Records for the exercise —
**********

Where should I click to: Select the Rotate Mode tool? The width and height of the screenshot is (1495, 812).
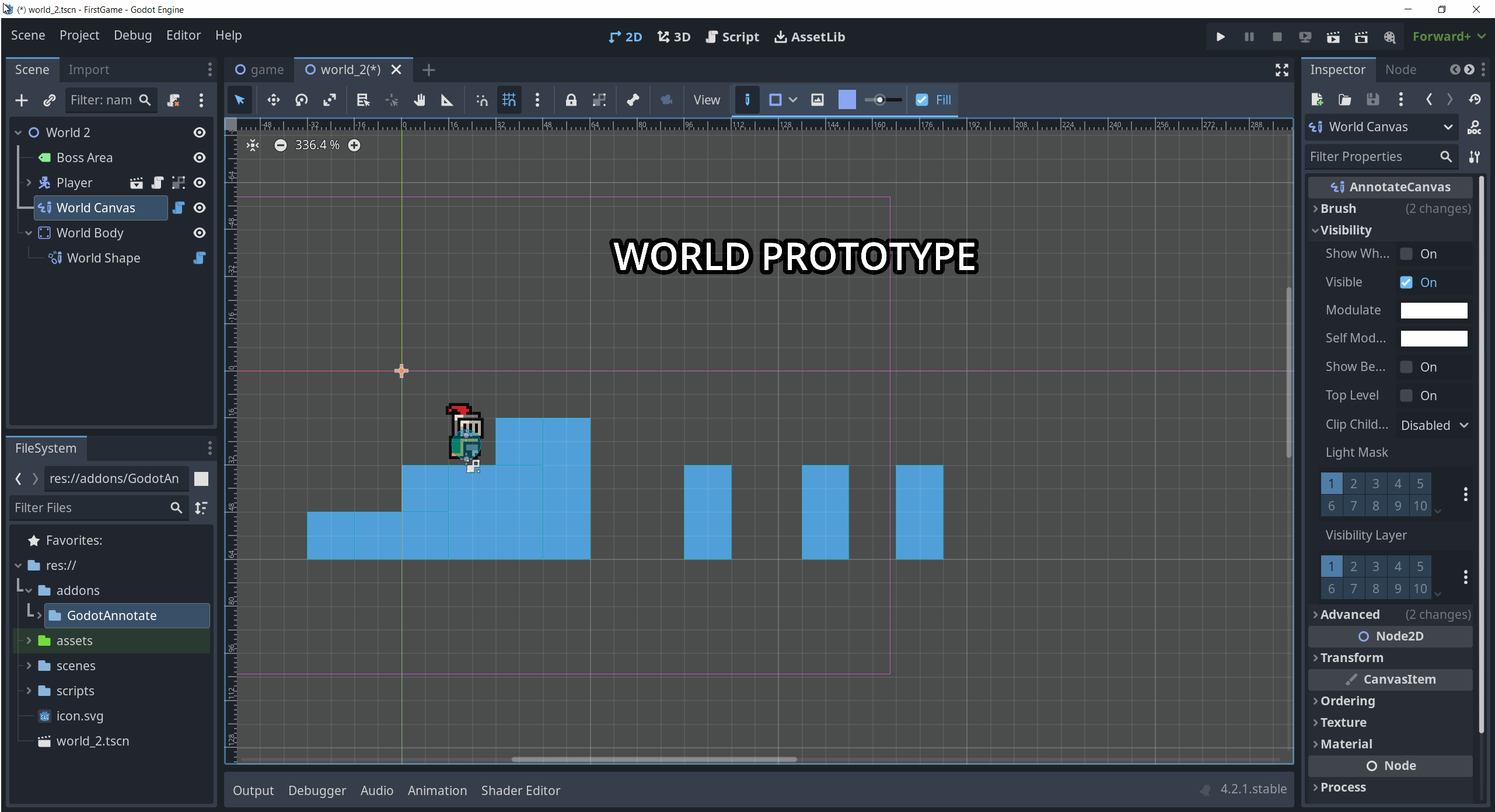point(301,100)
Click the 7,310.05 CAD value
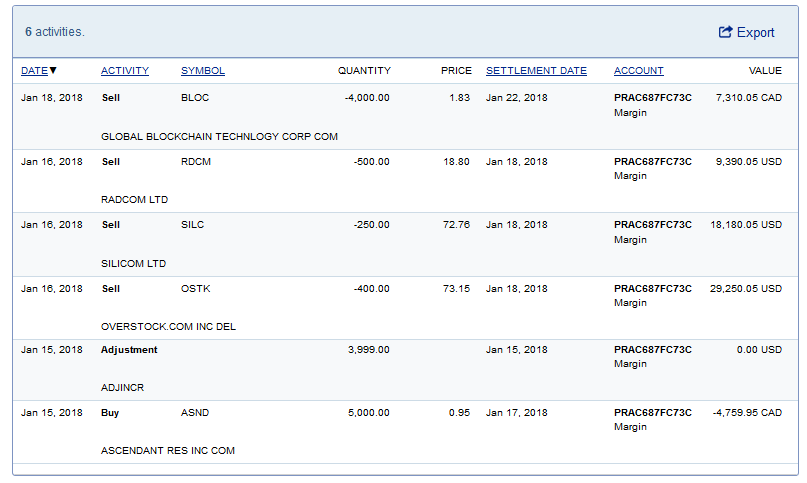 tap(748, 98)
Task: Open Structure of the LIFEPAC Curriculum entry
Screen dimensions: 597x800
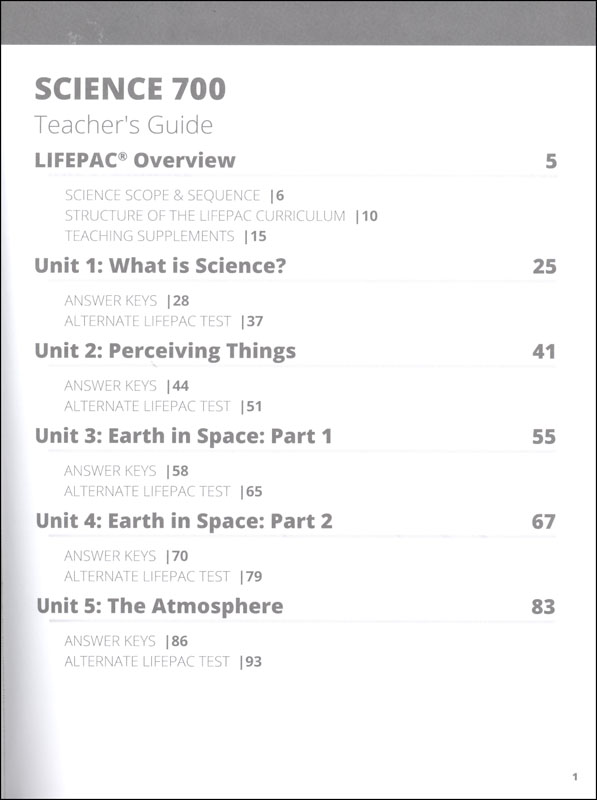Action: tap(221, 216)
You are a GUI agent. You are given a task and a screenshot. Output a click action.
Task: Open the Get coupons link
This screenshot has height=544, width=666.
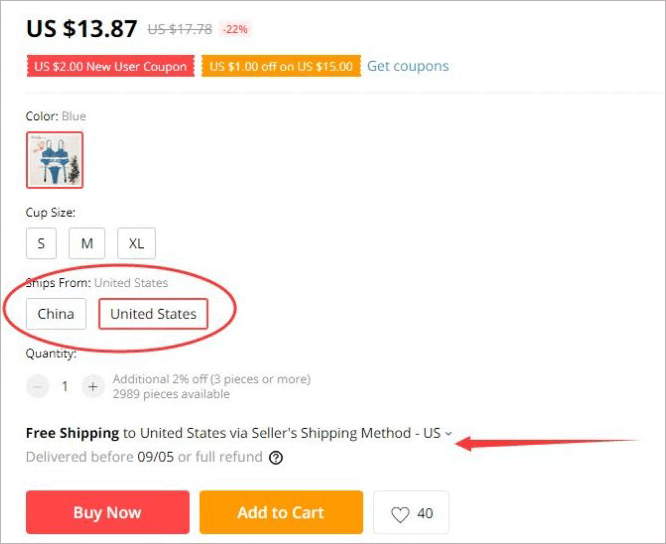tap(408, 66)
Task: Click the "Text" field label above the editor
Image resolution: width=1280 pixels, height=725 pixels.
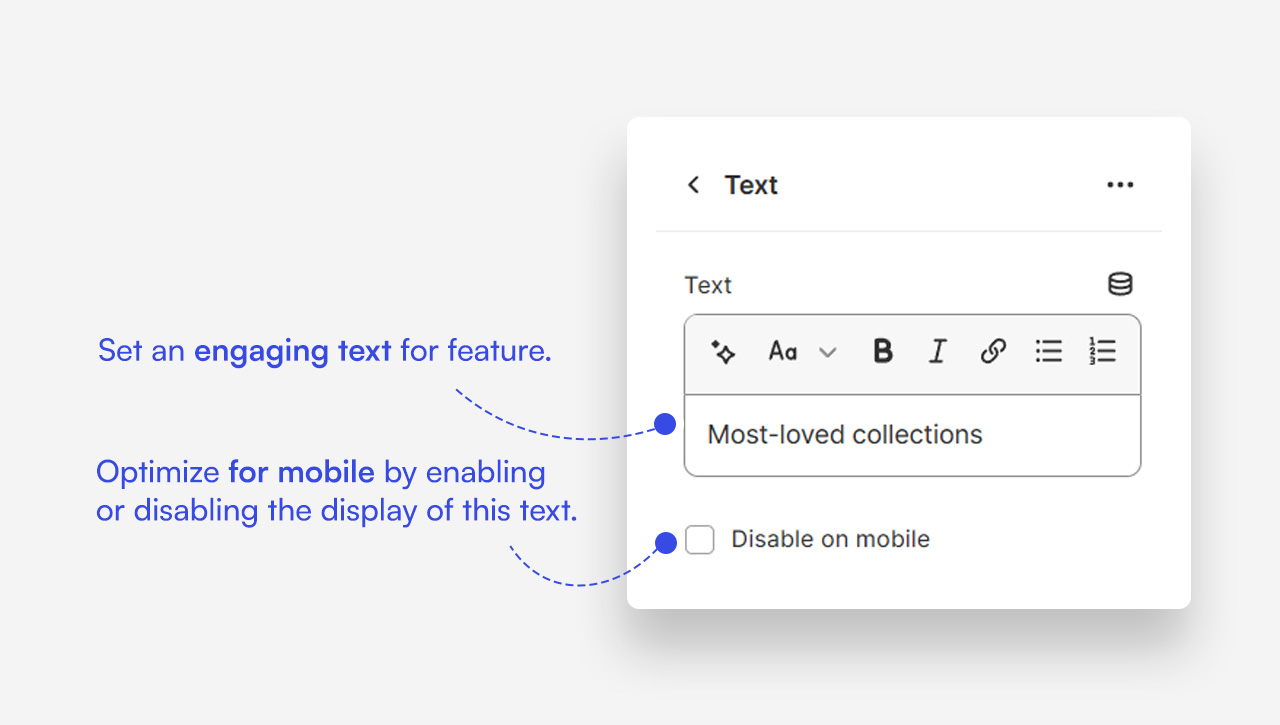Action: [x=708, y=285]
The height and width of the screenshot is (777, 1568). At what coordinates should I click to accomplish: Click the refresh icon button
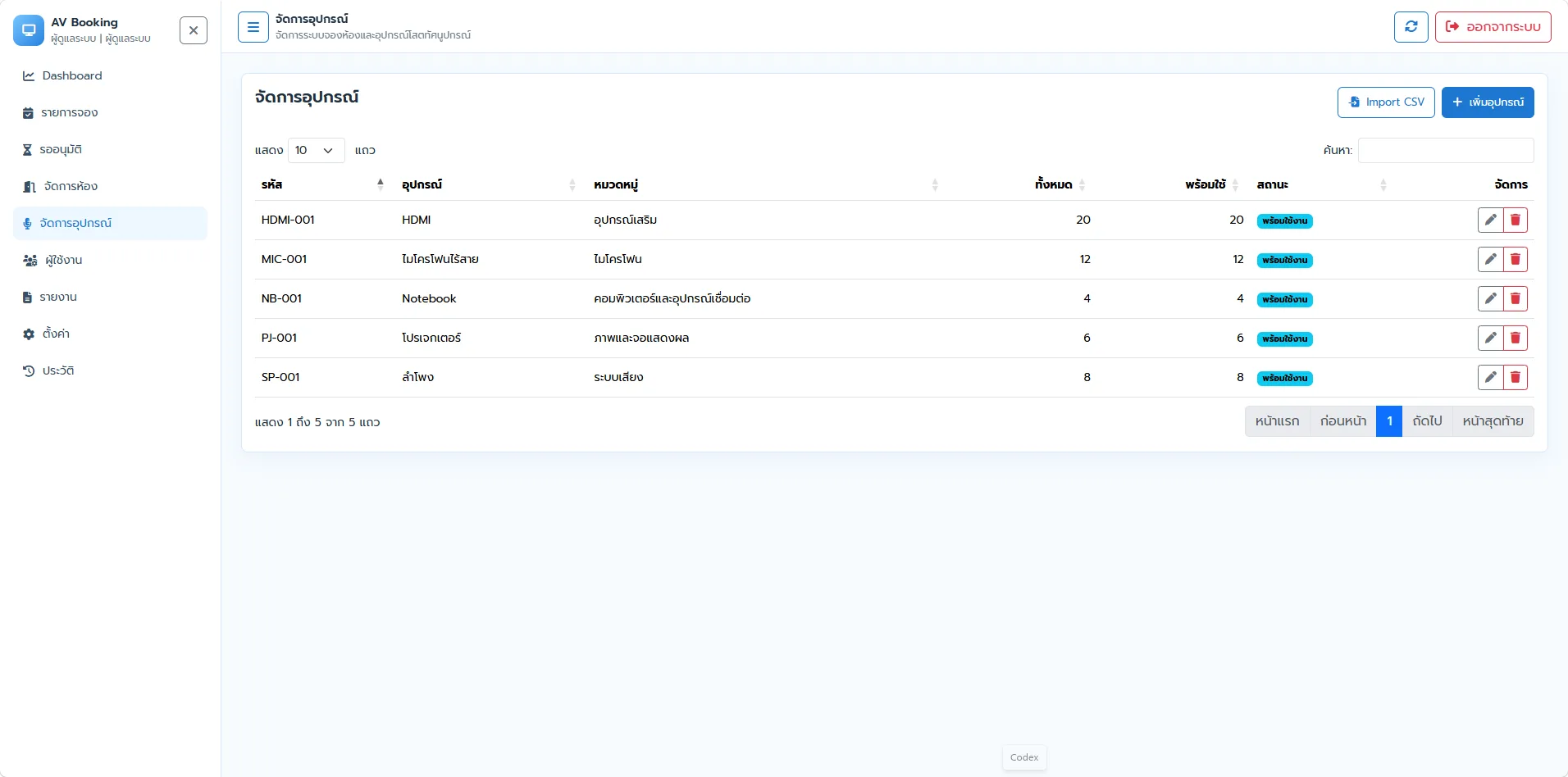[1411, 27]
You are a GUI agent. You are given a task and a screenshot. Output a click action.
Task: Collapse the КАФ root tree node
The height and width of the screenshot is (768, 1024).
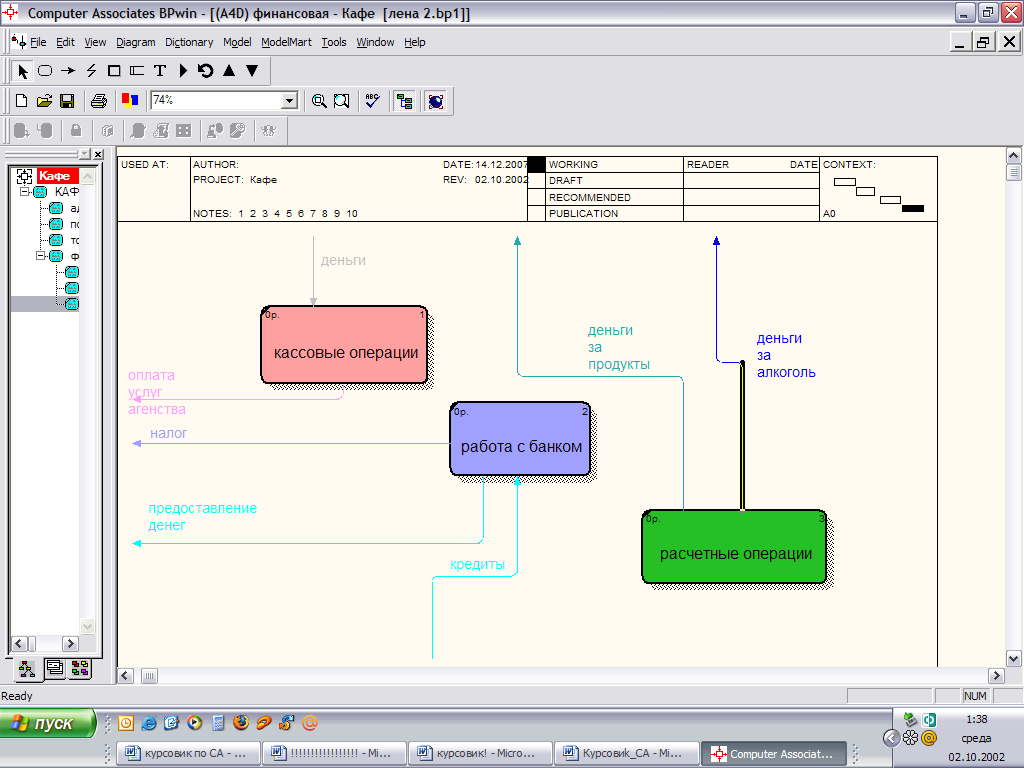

**********

Stated problem — Can you copy every line of the records above word for word, leaving the pictures out?

Reply to the exercise —
Where should I click to: Select the Rotate Mode tool? The width and height of the screenshot is (1495, 812).
point(301,100)
Click the 7,310.05 CAD value
 tap(748, 98)
Task: Open Structure of the LIFEPAC Curriculum entry
Screen dimensions: 597x800
Action: tap(221, 216)
You are a GUI agent. You are given a task and a screenshot. Output a click action.
Task: Open the Get coupons link
This screenshot has height=544, width=666.
tap(408, 66)
Task: Click the "Text" field label above the editor
Image resolution: width=1280 pixels, height=725 pixels.
Action: [x=708, y=285]
The height and width of the screenshot is (777, 1568). At what coordinates should I click to accomplish: Click the refresh icon button
[1411, 27]
You are a GUI agent. You are given a task and a screenshot. Output a click action.
Task: Collapse the КАФ root tree node
The height and width of the screenshot is (768, 1024).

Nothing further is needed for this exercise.